How to Understand Alcoholism

 

Alcoholism can be hard to understand. I think that the most important thing about alcoholism and people who think they may be alcoholic is this: you need to understand what alcoholism is. The effect of alcohol on the alcoholic mind is different than the effect of alcohol in someone who is not predisposed to addiction. What does this mean?

Simply put, alcoholics don’t drink like other people. Why is this? Because the brain of the alcoholic reacts differently to alcohol. To demonstrate, you can give somebody (a normie) 3 to 4 glasses of alcohol and the euphoric effect, the feeling they get, is not as strong as that in an alcoholic. This important fact is imperative to me, knowing that my mind reacts and triggers craving when I drink.

For me personally, I would experience euphoric effect after drinking one glass of beer. My mind relaxes, my social inhibitions were numbed, and I wanted more! When I would go out drinking I would always start with one but I could never end with one. I always had at least three or four drinks and sometimes up to eight or 10 drinks per night. That’s a lot for 5’5″ woman 135 pounds. I would wake up the next day with a hangover and often regretting the things that I did the night before. If you feel that way, you don’t need to!

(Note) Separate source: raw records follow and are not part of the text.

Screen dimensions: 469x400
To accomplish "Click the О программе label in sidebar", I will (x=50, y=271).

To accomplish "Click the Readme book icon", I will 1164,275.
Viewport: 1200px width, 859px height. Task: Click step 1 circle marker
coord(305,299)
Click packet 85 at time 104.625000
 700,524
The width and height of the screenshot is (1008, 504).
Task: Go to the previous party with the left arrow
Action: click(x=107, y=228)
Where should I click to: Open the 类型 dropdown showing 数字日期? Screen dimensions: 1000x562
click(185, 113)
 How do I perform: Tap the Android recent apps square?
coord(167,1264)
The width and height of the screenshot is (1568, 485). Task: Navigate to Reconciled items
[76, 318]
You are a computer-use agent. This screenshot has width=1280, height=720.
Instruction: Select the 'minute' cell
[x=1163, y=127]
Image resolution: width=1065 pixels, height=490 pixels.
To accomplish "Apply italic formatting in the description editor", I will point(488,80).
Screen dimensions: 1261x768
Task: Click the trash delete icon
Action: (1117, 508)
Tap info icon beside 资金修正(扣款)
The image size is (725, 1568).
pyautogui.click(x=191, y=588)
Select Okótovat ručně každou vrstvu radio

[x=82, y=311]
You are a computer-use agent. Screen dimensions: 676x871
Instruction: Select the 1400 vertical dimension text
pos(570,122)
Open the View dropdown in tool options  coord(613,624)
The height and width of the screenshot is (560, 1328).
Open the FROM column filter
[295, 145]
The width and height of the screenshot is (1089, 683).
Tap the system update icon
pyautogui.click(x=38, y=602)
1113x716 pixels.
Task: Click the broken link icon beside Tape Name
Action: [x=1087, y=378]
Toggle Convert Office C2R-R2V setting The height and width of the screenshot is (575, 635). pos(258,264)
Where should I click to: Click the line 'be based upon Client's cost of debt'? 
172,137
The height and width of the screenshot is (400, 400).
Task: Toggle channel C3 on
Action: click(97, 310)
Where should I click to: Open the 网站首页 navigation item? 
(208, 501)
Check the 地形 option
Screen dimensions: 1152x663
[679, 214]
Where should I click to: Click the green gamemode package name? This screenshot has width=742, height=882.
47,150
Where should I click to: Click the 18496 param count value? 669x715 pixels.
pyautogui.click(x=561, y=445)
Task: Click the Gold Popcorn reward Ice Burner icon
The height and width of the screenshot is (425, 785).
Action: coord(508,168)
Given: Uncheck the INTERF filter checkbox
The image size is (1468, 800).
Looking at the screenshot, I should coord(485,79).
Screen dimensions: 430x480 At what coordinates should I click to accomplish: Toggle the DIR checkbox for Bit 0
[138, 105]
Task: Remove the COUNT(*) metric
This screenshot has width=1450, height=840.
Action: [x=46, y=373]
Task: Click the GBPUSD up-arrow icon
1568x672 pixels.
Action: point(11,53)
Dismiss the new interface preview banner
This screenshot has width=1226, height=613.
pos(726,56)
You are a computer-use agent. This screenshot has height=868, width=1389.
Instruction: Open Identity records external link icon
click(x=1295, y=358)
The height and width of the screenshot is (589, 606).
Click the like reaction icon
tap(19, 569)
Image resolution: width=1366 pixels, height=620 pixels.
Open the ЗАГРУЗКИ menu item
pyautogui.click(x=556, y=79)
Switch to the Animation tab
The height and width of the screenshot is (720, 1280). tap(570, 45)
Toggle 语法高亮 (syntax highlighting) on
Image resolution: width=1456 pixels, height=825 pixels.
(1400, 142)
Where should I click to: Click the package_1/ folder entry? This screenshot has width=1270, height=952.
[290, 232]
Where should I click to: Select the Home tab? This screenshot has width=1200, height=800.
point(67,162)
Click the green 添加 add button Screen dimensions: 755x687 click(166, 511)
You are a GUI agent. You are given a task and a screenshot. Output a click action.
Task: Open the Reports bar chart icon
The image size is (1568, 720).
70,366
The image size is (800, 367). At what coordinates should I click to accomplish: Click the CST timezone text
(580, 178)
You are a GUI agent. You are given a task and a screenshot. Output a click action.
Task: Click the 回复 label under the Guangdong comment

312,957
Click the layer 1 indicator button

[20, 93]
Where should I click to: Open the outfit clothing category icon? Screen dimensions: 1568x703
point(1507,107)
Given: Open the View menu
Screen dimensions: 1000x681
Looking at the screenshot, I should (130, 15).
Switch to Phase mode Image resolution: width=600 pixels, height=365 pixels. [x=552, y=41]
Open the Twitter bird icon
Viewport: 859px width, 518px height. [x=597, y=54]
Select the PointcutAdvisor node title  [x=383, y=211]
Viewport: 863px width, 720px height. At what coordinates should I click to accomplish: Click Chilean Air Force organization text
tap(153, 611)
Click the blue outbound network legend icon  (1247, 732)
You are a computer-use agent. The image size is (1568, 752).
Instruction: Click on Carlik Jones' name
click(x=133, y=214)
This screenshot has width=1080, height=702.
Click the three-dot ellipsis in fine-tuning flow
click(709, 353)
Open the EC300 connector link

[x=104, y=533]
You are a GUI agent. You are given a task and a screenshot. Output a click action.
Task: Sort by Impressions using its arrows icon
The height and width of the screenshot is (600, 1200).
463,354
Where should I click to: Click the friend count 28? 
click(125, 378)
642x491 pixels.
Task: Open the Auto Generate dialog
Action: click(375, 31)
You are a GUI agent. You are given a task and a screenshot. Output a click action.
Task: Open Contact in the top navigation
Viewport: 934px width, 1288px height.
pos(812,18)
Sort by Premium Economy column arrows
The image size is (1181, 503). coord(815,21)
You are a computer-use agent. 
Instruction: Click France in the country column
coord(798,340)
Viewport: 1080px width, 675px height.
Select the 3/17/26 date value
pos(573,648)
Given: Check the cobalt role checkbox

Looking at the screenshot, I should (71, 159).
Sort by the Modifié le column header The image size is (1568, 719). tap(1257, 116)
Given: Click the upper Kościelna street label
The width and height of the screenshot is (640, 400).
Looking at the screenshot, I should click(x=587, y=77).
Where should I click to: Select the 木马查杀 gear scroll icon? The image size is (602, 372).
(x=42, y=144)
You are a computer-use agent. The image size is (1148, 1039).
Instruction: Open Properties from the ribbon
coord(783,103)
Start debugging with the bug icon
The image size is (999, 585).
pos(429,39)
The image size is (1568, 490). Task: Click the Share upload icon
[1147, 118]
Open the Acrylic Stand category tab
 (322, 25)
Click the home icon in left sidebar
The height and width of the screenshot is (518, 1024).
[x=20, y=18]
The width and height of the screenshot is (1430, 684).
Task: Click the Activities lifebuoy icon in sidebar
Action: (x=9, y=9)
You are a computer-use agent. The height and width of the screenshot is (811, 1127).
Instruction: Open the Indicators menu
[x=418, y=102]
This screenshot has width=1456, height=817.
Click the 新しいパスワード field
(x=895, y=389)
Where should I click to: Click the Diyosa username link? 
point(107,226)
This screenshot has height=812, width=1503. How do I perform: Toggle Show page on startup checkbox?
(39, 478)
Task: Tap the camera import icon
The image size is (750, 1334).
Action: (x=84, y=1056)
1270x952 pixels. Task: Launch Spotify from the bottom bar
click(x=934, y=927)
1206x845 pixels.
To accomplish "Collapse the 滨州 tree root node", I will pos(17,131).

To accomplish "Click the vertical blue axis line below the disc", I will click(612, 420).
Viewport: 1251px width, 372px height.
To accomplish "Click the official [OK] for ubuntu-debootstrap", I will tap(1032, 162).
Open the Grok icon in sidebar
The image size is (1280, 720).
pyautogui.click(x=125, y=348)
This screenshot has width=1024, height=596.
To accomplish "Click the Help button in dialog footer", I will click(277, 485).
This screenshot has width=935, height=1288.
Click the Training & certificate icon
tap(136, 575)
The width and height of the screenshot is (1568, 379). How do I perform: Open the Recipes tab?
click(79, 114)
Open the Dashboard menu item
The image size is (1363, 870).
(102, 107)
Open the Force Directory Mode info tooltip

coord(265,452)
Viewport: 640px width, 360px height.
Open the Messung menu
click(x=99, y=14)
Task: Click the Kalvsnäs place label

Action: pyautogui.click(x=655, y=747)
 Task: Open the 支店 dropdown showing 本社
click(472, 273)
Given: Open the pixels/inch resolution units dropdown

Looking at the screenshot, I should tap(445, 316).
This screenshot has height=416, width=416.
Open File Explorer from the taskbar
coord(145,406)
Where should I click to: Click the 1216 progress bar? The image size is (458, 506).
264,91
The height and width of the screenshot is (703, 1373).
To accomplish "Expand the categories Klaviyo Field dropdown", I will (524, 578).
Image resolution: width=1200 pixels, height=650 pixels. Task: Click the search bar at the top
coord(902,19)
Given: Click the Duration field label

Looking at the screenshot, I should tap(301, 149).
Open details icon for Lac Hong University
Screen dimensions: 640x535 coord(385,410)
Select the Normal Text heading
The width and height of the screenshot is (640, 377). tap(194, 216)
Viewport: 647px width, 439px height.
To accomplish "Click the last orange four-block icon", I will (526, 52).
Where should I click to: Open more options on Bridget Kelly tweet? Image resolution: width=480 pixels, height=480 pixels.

When an addiction counselor asked me why I drink before I attended alcoholism treatment, I told him because I wanted to explore the dark side of my personality. But the real answer was I didn’t know. I would just start and then I couldn’t stop. So how might this apply to you, the reader?

I think knowing the difference between social drinking and problem drinking is very important for someone who thinks they might have a problem. How to test this? The trick is to stop drinking for 2 to 3 months. If you can stop drinking and then resume again, great for you. If you can’t stop drinking, you might have a problem with alcohol. And if you have a problem with alcohol, you just have to stop for good.

Is this a big deal in my life? It’s not, although it’s socially awkward. Sometimes when I’m offered a drink I use medical excuses like, ” Oh, no thanks. I’m allergic to alcohol,” or, “I avoid alcohol in my diet.” But often times you don’t even need to give a reason for refusing a drink.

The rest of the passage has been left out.